"Well, it's claimed another victim, maybe two. A man was killed there earlier this morning, and another's undergoing emergency surgery. The inspector's standing by, in case he regains consciousness, but it doesn't look good."
"I see."
"Here's the part you're going to love," Cochrane went on. "The man who's in surgery was still conscious when the police arrived. He claimed he'd veered off the road to avoid hitting a man and a pregnant woman - kept asking, 'Did I hit them? Did I hit them?"
"The problem is, none of the witnesses the police interviewed can recall seeing any pedestrians on the scene. Given the fact that the crash occurred in broad daylight, you'd've thought
As Master of the Hunting Lodge, Adam had known far stranger things to happen, but he forebore from saying so aloud. Though Donald Cochrane had received some peripheral esoteric instruction through his training as a Freemason, and McLeod had pegged him as a potential future recruit for the Hunting Lodge, his direct experience with the supernatural thus far had been solely in a support capacity. Adam himself was rapidly becoming convinced that there was more involved in the present case than malignant coincidence, but if things were about to shift into a more overt brush with the unknown, best to keep Cochrane at arm's length until they knew more.
"Well, it's reassuring to know that you aren't a superstitious man, Donald," he allowed. "I shouldn't think we'll find a ghost involved, but the situation does seem to go beyond mere coincidence. Do you happen to know the name of the surviving victim?"
"Aye, the inspector left it right here on his desk pad," Cochrane said. "The name's Malcolm Stuart Grant, with an address in Lanark. That's all I've got, though."
"That's enough for now," Adam replied, jotting the name on a notepad. "I just need to know who to ask for when I get to the Royal Infirmary."
"You'll go, then."
"Aye. Whatever the cause of these accidents, the effects would seem to be getting out of hand. I'll see what I can do to reshuffle my appointments for the rest of the morning. In the meantime, if Inspector McLeod should happen to check in, tell him I've received his message and will rendezvous with him at the hospital as soon as possible."
Uncertain how long he might find himself detained once he and McLeod met up, Adam rescheduled his two remaining patients for appointments the next day and postponed his usual morning rounds for later on in the afternoon, after which he signed out and headed for the car park.
He decided to risk the traffic on Morningside Road, and was relieved to find the route relatively uncluttered. Carrying on north and east along Bruntsfield Place, he bore right at the Toll Crossing onto Lauriston Place, whence a string of signs pointed the way toward the casualty department of Edinburgh's Royal Infirmary. He parked the Range Rover in a physicians' car park and headed toward the entrance.
It was not a hospital he normally frequented in his psychiatric practice, but its casualty department was reputed to be one of the two best in Scotland; Glasgow had the other. It was here that injured police officers and firefighters were most apt to be brought; he had watched with McLeod through several lonely nights when men's lives hung in the balance. He had been here once as a casualty himself - and Dr. Ximena Lockhart had been the on-call surgeon who had patched him up.
Shaking off the memory, he eased aside to let an ambulance crew wheel an empty gurney out of the building, then slipped inside and headed for the registrar's desk.
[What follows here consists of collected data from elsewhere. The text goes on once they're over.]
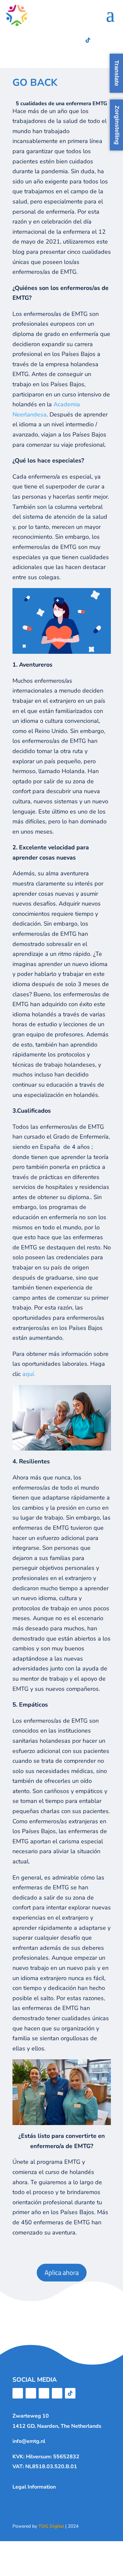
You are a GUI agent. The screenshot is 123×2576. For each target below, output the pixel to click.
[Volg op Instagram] (48, 40)
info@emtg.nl (28, 2441)
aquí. (28, 1374)
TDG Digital (51, 2526)
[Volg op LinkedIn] (61, 40)
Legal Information (34, 2487)
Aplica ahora (62, 2272)
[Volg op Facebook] (35, 40)
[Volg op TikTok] (88, 40)
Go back (34, 82)
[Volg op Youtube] (75, 40)
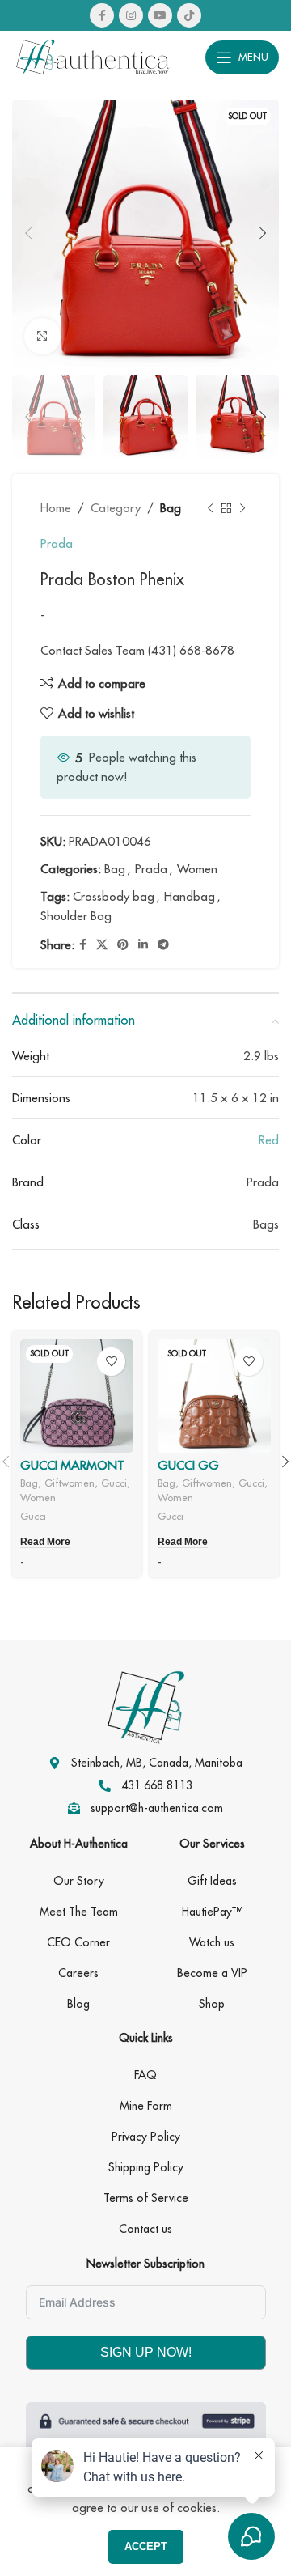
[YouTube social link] (160, 15)
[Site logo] (93, 55)
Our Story (78, 1881)
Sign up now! (146, 2352)
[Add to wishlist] (111, 1361)
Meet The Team (79, 1911)
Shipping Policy (145, 2167)
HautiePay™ (212, 1911)
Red (269, 1140)
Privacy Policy (146, 2136)
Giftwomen (69, 1482)
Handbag (189, 896)
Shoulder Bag (76, 915)
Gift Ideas (212, 1881)
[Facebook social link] (102, 15)
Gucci (114, 1482)
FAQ (145, 2075)
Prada (56, 543)
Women (197, 868)
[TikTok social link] (189, 15)
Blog (78, 2004)
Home (55, 508)
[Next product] (242, 508)
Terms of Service (145, 2198)
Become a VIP (212, 1973)
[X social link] (101, 945)
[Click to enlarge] (42, 336)
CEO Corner (78, 1942)
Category (116, 508)
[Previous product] (210, 508)
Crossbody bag (113, 896)
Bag (170, 508)
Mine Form (146, 2106)
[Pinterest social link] (122, 945)
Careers (78, 1973)
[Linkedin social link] (143, 945)
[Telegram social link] (163, 945)
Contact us (145, 2229)
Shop (212, 2004)
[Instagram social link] (131, 15)
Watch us (211, 1942)
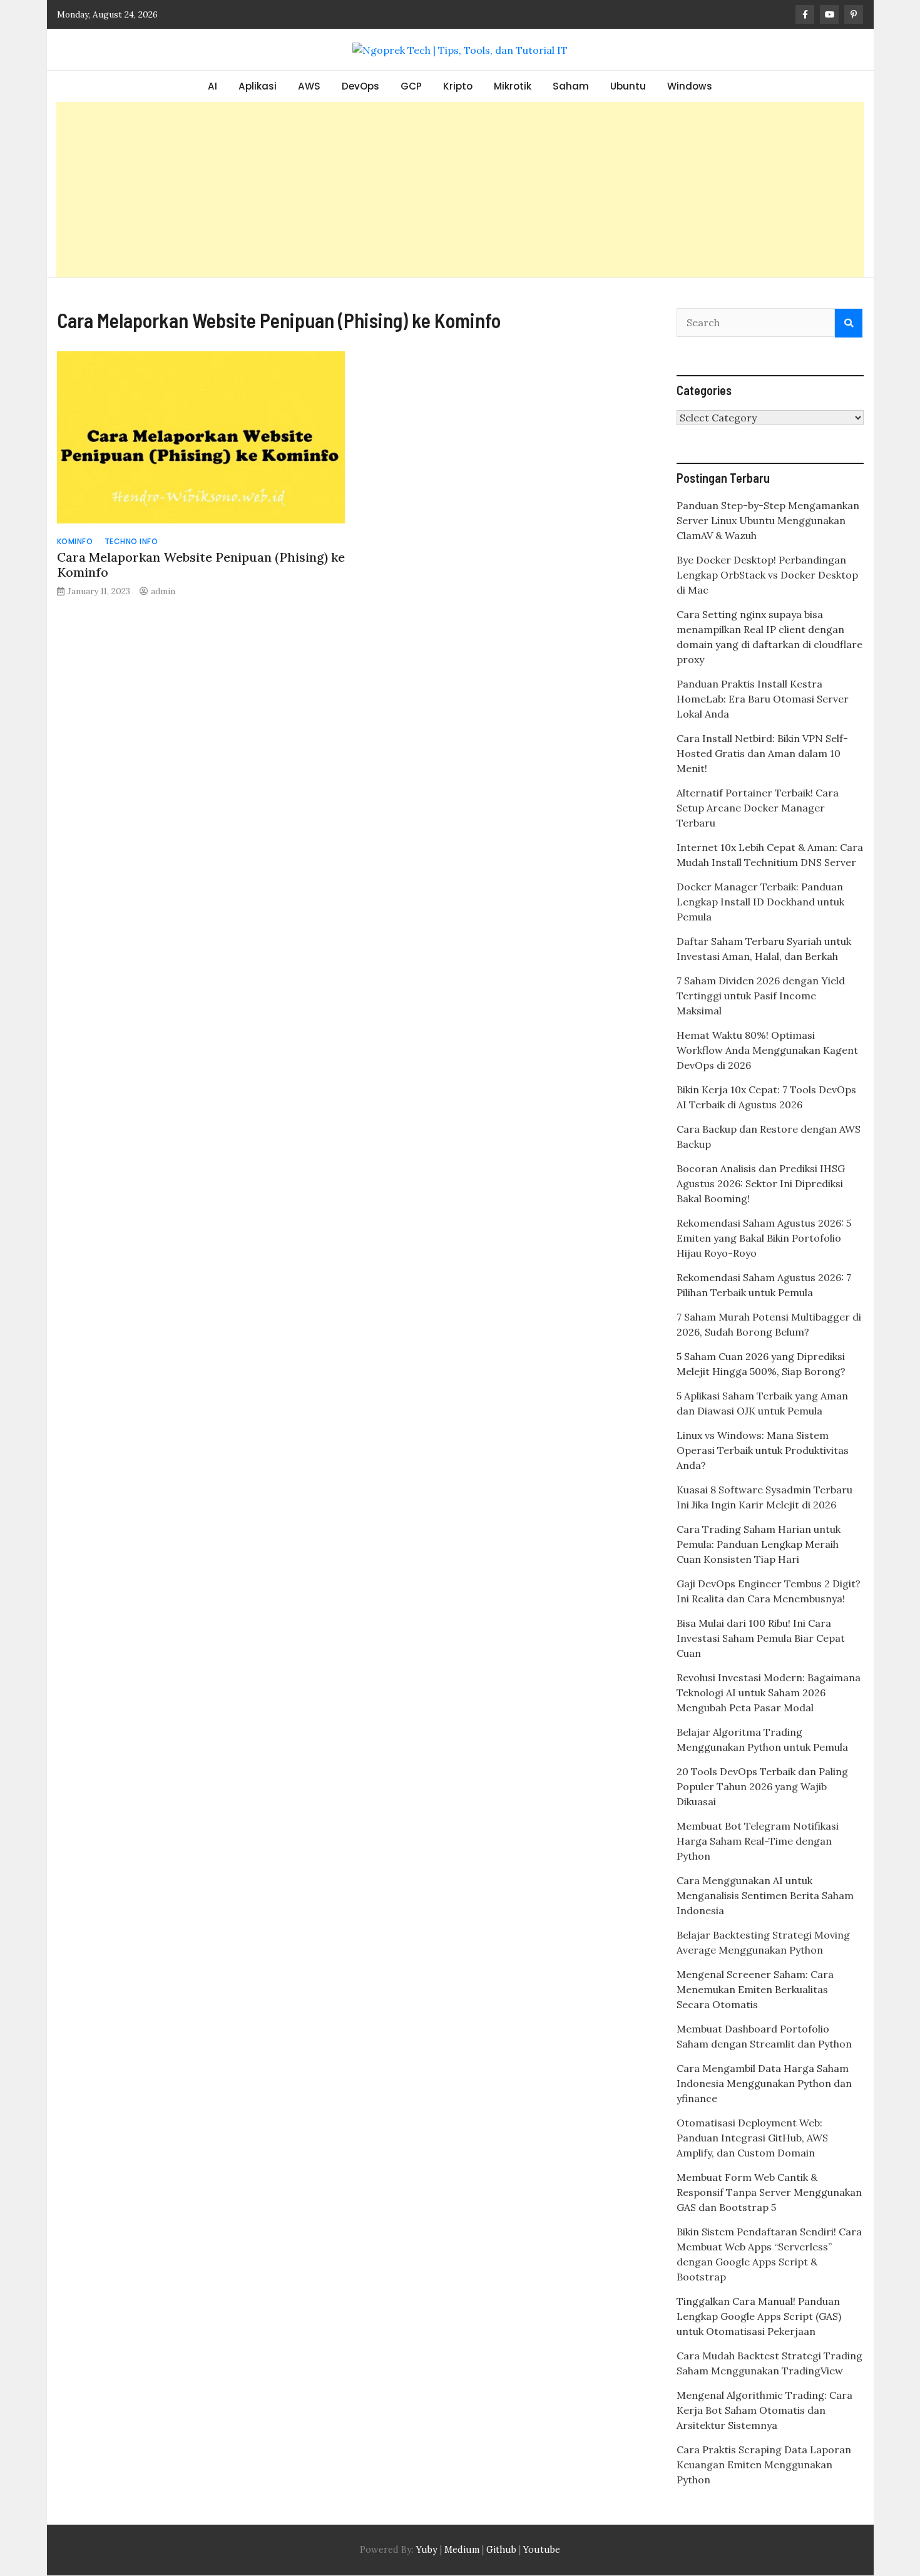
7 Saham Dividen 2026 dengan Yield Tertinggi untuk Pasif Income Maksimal (761, 995)
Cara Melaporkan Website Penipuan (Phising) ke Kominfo (201, 564)
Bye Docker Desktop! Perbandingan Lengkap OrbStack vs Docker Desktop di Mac (767, 575)
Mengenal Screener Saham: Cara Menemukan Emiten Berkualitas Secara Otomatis (755, 1989)
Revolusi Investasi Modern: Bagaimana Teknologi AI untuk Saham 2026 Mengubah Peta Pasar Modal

He was reaching for his credentials when a breezy voice hailed him from farther along the corridor.
"Dr. Sinclair?"
Turning, he saw the familiar white-uniformed figure of Reggie Sykes, the orderly Ximena had been training in emergency-room procedures. Sykes's coffee-colored face split in a broad grin as he approached.
"I thought that was you, sir!" he exclaimed, the musical lilt in his voice proclaiming his Jamaican origins. "It's been a long time. Say, what you hear from that pretty lady of yours? How's her daddy gettin' on?"
The subject was one Adam would have preferred to avoid, but he knew Sykes had doted on the attractive American "Dr. X."
"I gather he's holding his own," he replied, not without some private reservations. "The last time we spoke on the phone, she described his condition as 'stable."
He hoped that Sykes would interpret the term optimistically, but the orderly pulled a grimace.
"Only stable, huh? With what he's got, that's not so good."